▶ [SELECTED EXTRACT]
---*---

Those Who Wish to Grow, Serve

My last post looked into your formal team, your workplace-centered lifeline support group. While that team may be the final ring of the continuous learning circle, it doesn’t signal the end of your learning journey.
If you’re going to be the kind of lifelong learner who embodies the self-directed behaviors the experts we worked with have identified as essential to economic self-sufficiency in the 21st century – and more importantly, if you're going to grow as a human being – you can’t be too busy or too important to teach others in service of causes greater than yourself.
In other words, there are two more ideas you have to embrace to realize your career and life potential: 1) In service lies growth, and 2) By teaching, you will gain a deeper understanding of what you teach.
To Serve and Grow
No decision in my life has done more for my own professional growth than starting my foundation, Greenlight Giving, and dedicating more of my focus to the power of serving others. My family decided our winter holiday vacation would be a trip to Guatemala – an opportunity that grew out of my work with the wonderful nonprofit Cultural Embrace. What struck us was that poverty in Guatemala had a different face than back in the U.S. It was amazing how open and happy these kids who had so little were. But they still somehow managed to be happy without material possessions or even enough sustenance. And we were surprised at how little it would take for us to provide for each child's schooling and living costs for an entire year.

---*---

Continue the essay on growing through service and teaching from the end of the passage shown, carrying on the account of the family's Guatemala trip.

▶ [RECORDS SUPPLIED]
---*---

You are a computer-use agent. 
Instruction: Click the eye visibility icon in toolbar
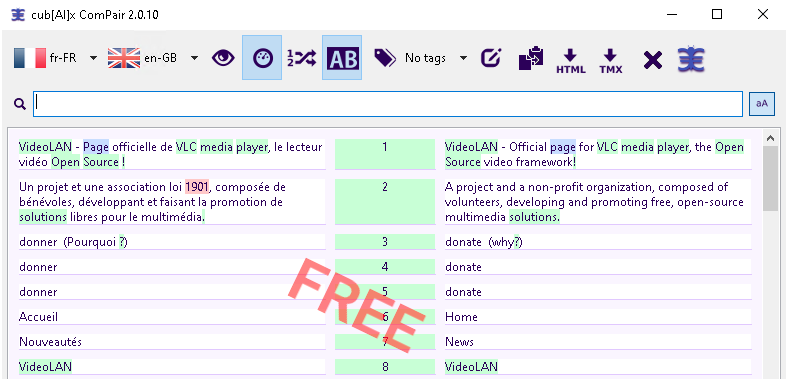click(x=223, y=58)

---*---

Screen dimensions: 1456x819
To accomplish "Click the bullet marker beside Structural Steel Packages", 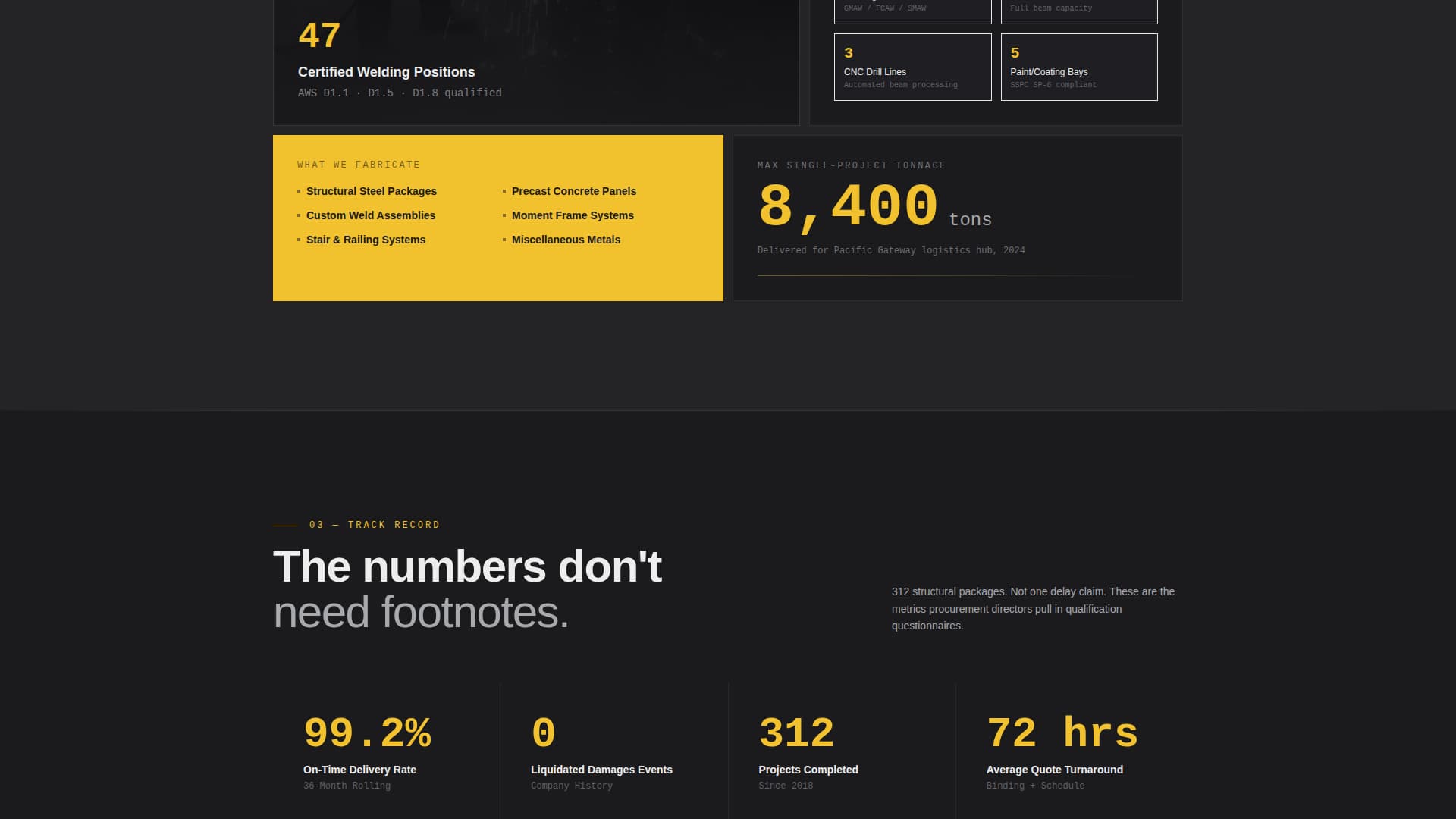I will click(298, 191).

---*---

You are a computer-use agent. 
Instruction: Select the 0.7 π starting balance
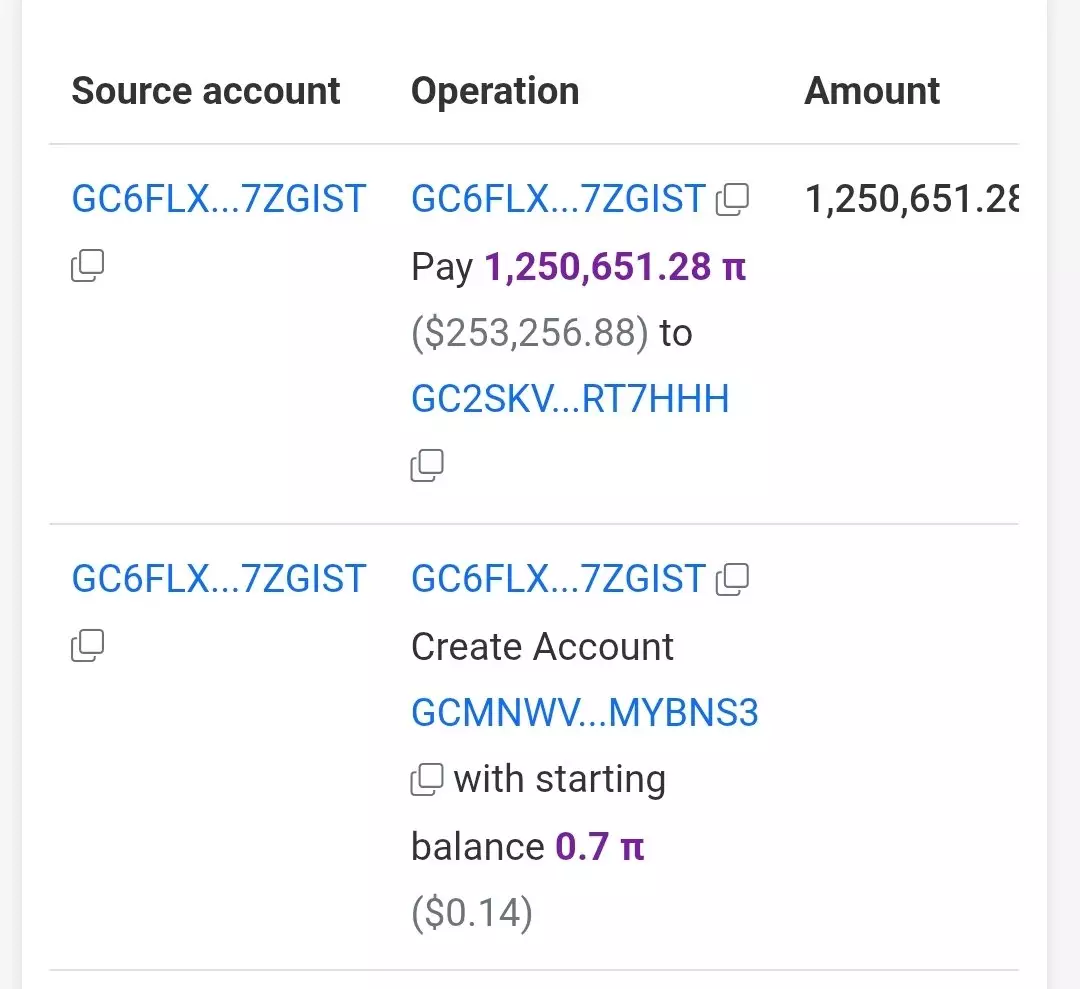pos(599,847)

---*---

▶ [FINAL RESULT]
I began raising money from our network to expand our service in Antigua, providing annual assistance gifts for the orphans and families we met. Soon, clients and friends were joining us, and it was just as transformative for them.
Greenlight Giving, now formalized, started staging conferences where we taught folks in need of the same strategies we've long taught Global 1000 teams, from self-directed learning to networking and enacting relationship plans. The enthusiasm was incredible. Guatemalan kids who had never imagined a life beyond their hardscrabble existence were suddenly thinking about who could join their learning networks in the village or at school and what new goals they could strive for.
And our Guatemala work was just the beginning.
There's also Words2Life, a Greenlight Giving program that reaches out to at-risk youth through music and storytelling. Words2Life helps kids – many of them in the foster care system – find their voice through poetry, rap and creative actions. Through the program, they develop a network of mentors and role models to move their lives in positive directions.
Coaching and Growing
One of the reasons Ferrazzi Greenlight, as an organization, and Greenlight Giving, which shares Ferrazzi Greenlight's methods, are successful at driving people to change behaviors is because we don’t just teach – we coach people as they embark on real work that, not by accident, replaces old, addictive, bad behaviors. Our immersive “mission-based” system helps people do what they're trying to learn with the help of more experienced peers who coach them. And an incredibly important part of what helps people really master the new behaviors is that peer-to-peer coaching.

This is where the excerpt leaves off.